The Literary Scene (3)
WE ARE, DEAR READER, about to become involved in another period of bohemianism. Those of you who read a wide variety of little magazines will, I hope, excuse me for raising a topic I have admittedly touched on elsewhere. But it has different aspects to it and I’ll try not to cover ground I’ve already been over.
Actually, my own personal opinion is that such a period may not be too bad a thing. There’s always a load of nonsense surrounding bohemianism, of course, and human nature is such that the genuine types get swamped by the phoneys and bandwagoners, but it does usually give a fillip to activity in and around the arts. Purists will probably suggest that it’s the kind of fillip the arts can well do without (and it is true that any dedicated artist carries on regardless of the distractions), but purists lack a sense of humour (and mortality) and can’t see bohemianism as a little part of - give me that fanfare of Hollywood trumpets - life’s rich panorama. “Hey, Toulouse, come over here for a minute. I want you to dab a bit of paint on this panorama. Just in the corner, where it looks dry.”

######

## [What to work on]
**1)** According to the essay on bohemianism, what does a period of bohemianism usually give to activity in and around the arts?
**2)** Repeat the part of the essay on bohemianism starting at "WE ARE, DEAR" and ending at "already been over.".
**3)** Proceed with the essay on bohemianism, writing on from the point at which it stops.
The listing that comes next is separate material with no connection to the essay on bohemianism.

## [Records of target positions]

######

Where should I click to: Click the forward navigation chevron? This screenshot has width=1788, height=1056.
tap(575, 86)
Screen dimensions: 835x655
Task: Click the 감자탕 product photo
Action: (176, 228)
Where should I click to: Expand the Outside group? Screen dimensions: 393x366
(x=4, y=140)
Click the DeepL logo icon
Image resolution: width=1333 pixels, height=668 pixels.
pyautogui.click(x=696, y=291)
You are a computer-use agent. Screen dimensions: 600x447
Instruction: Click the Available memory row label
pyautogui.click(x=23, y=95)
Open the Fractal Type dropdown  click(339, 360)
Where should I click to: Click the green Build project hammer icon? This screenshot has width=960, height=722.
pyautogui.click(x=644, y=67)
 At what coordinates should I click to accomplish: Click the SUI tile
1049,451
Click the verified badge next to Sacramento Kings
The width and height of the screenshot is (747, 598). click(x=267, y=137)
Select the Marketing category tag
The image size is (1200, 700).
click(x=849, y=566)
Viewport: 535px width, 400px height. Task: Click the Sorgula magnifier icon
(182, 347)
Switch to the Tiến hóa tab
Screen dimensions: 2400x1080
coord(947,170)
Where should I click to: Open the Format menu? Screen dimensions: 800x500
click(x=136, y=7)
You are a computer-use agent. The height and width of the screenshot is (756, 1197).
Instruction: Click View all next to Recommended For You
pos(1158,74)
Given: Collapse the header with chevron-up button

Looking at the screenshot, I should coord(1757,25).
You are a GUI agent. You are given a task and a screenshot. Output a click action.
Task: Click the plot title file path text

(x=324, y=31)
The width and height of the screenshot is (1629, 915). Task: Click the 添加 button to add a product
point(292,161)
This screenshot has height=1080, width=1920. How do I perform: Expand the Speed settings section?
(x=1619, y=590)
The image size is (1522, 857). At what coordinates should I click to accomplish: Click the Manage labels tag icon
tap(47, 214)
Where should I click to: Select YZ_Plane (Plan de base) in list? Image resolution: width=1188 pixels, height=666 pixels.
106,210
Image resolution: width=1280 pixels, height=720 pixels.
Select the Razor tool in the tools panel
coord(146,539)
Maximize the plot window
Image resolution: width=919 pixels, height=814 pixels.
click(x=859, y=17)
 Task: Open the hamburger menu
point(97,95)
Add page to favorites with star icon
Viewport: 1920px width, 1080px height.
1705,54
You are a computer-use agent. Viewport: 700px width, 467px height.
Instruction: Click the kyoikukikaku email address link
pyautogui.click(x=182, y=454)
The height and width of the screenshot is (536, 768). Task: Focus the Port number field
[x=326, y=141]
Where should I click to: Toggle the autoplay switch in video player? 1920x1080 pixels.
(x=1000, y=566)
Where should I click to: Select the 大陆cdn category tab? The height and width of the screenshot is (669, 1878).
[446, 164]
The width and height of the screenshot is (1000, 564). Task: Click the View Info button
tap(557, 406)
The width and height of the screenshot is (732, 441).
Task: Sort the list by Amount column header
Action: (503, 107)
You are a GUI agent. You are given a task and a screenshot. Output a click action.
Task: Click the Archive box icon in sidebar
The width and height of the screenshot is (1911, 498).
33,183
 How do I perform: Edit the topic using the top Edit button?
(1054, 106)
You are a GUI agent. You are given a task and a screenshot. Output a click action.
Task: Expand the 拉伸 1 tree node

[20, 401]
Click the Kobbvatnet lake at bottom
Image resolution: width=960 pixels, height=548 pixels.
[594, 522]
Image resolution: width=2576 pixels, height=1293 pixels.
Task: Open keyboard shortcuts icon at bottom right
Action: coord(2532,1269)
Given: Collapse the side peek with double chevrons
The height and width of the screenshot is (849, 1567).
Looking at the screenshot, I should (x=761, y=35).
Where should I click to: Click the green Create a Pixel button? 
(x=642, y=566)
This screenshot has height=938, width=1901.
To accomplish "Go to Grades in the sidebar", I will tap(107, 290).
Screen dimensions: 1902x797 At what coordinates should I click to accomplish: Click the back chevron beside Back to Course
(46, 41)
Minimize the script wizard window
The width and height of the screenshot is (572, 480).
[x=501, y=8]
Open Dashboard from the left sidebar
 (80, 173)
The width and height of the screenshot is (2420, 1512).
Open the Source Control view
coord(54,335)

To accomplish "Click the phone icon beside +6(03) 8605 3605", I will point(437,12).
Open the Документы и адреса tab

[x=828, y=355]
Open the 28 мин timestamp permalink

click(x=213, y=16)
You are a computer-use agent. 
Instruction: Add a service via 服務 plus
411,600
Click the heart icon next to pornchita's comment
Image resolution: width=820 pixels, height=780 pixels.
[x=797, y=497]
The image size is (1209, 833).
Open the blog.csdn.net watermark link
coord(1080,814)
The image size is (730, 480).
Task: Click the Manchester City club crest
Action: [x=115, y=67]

######

## [Results in order]
**1)** It usually gives a fillip to activity in and around the arts.

**2)**
WE ARE, DEAR READER, about to become involved in another period of bohemianism. Those of you who read a wide variety of little magazines will, I hope, excuse me for raising a topic I have admittedly touched on elsewhere. But it has different aspects to it and I’ll try not to cover ground I’ve already been over.

**3)**
The politicals, too, will condemn a resurgence of bohemia as “bourgeois opportunism or irrelevance.” Something like that. Shame on me, but I never was much good at trotting out those kind of cliches, despite being a veteran of political and union meetings and all that. In fact, I decided a sense of proportion was necessary years ago when, after an intense period in which “bourgeois” was the key hate word In my vocabulary, I submitted an article on the subject to a magazine only to be told (rightly) that (a) I obviously didn’t know what the word meant, and (b) I couldn’t spell it correctly. The trouble with a lot of politicals is that, like the literary purists, they lack a sense of humour, I mean, it is possible to be political and bohemian. There were lots of people in Greenwich Village and Chicago’s bohemia of the first quarter of this century who managed it pretty well. We haven’t had many books on the subject in recent years, but if you can find them around anywhere, try Allen Churchill’s The Improper Bohemians (Cassell, 1961) or Albert Parry’s Garrets and Pretenders (Dover, 1960), and you’ll see what I’m getting at.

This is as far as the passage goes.